Les essais nucléaires en Polynésie française

   
   
 
   

 

   

La protection de la population polynésienne

     
   

Les doses susceptibles d’être délivrées aux populations de Papeete, de Tureia et des Gambier par les retombées radioactives proches des essais Aldébaran, Rigel, Arcturus, Encelade, Phoebé et Centaure ont été réévaluées en 2005-2006 par les équipes de la Direction des applications militaires du CEA.

   

Ces calculs ont nécessité :

  l'estimation des activités de l'ensemble des radionucléides générés par ces essais en prenant en compte les caractéristiques de chaque engin testé : puissance, matières nucléaires et matériaux utilisés ;
  l'analyse les résultats des mesures de radioactivité effectuées dans l'environnement et les produits alimentaires des îles touchées par les retombées des essais.

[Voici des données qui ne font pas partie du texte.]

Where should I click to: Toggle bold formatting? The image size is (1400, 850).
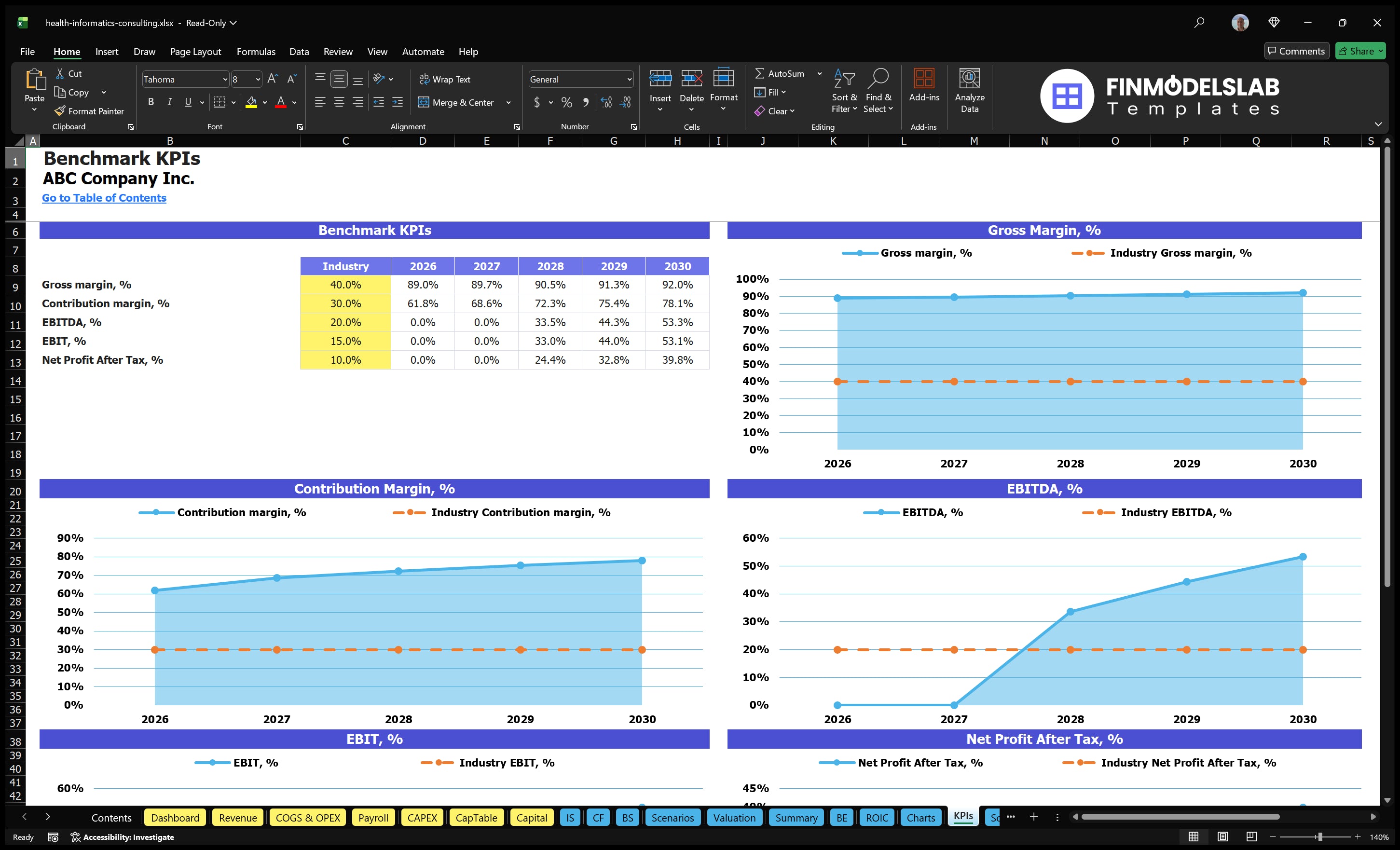coord(151,102)
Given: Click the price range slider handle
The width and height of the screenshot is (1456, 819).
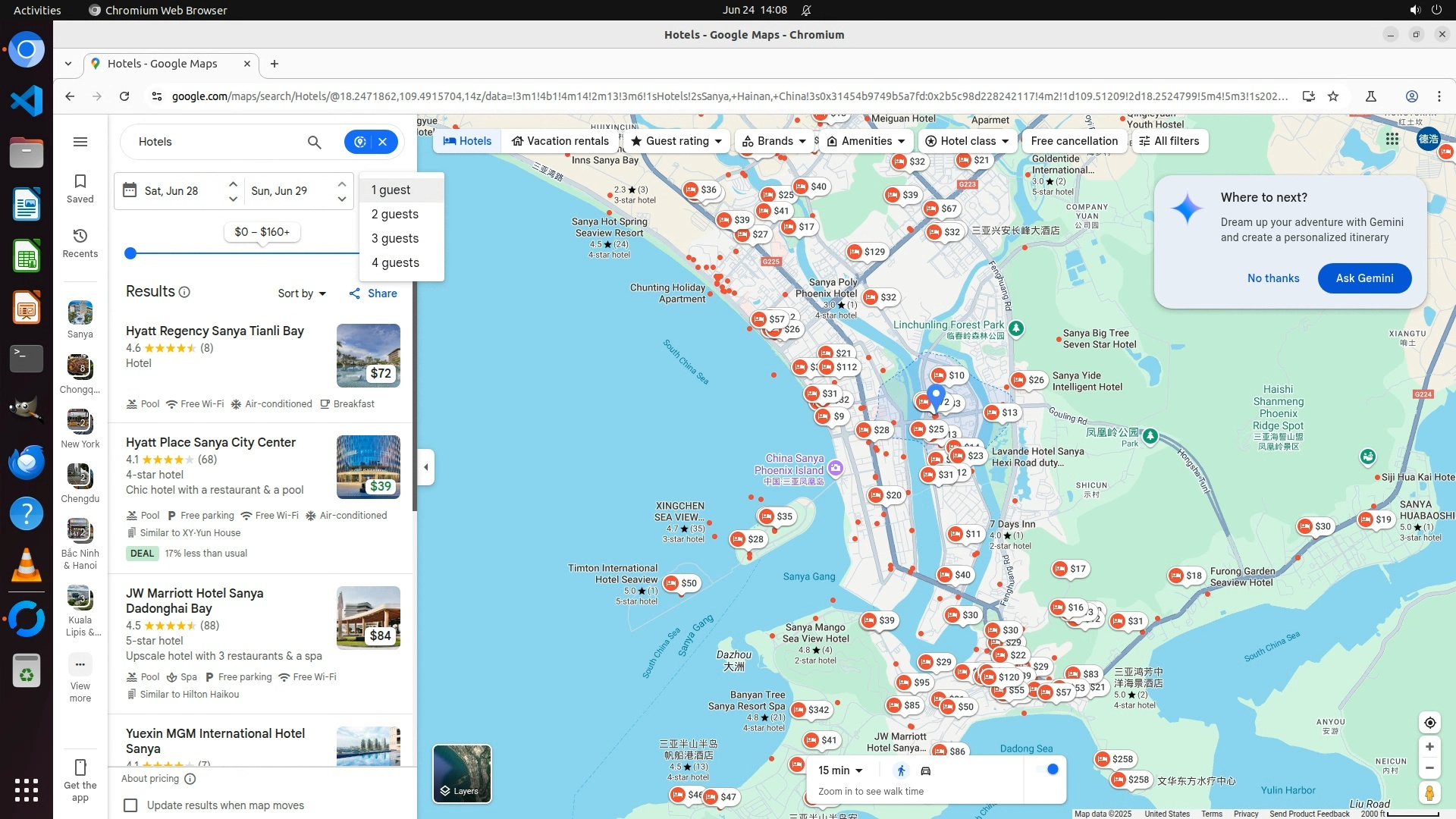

    Bilan des doses reçues par les enfants des îles et atolls les plus exposés
    L’estimation des doses efficaces maximales pour les enfants a conduit à une valeur de 10 mSv. Les doses maximales à la thyroïde des enfants ont été estimées à :
   

  78 mSv aux Gambier après l’essai Aldébaran en 1966 ;
  98 mSv aux Gambier après l’essai Phoebé en 1971 ;
  environ 50 mSv à Tahiti après l’essai Centaure en 1974

     
    Bilan des doses reçues par les adultes des îles et atolls les plus exposés
    L’estimation des doses efficaces maximales pour les adultes a conduit à une valeur de 7 mSv. Les doses maximales à la thyroïde des adultes ont été estimées à : 
   

40 mSv aux Gambier après l’essai Aldébaran en 1966 ;
environ 27 mSv aux Gambier après l’essai Phoebé en 1971 ;
16 mSv à Tahiti après l’essai Centaure en 1974.

     
   

Il faut souligner que l’évaluation des expositions a été volontairement surestimée par la méthode de calcul des doses utilisée et les valeurs des paramètres retenues pour les réévaluations réalisées en 2006. Les maxima doivent donc être considérés comme des valeurs qui n’ont pu être qu’exceptionnellement atteintes. D'ailleurs les résultats de mesures anthropogammamétriques éffectuées à l'époque des essais ne confirment pas des niveaux d'exposition aussi élevés.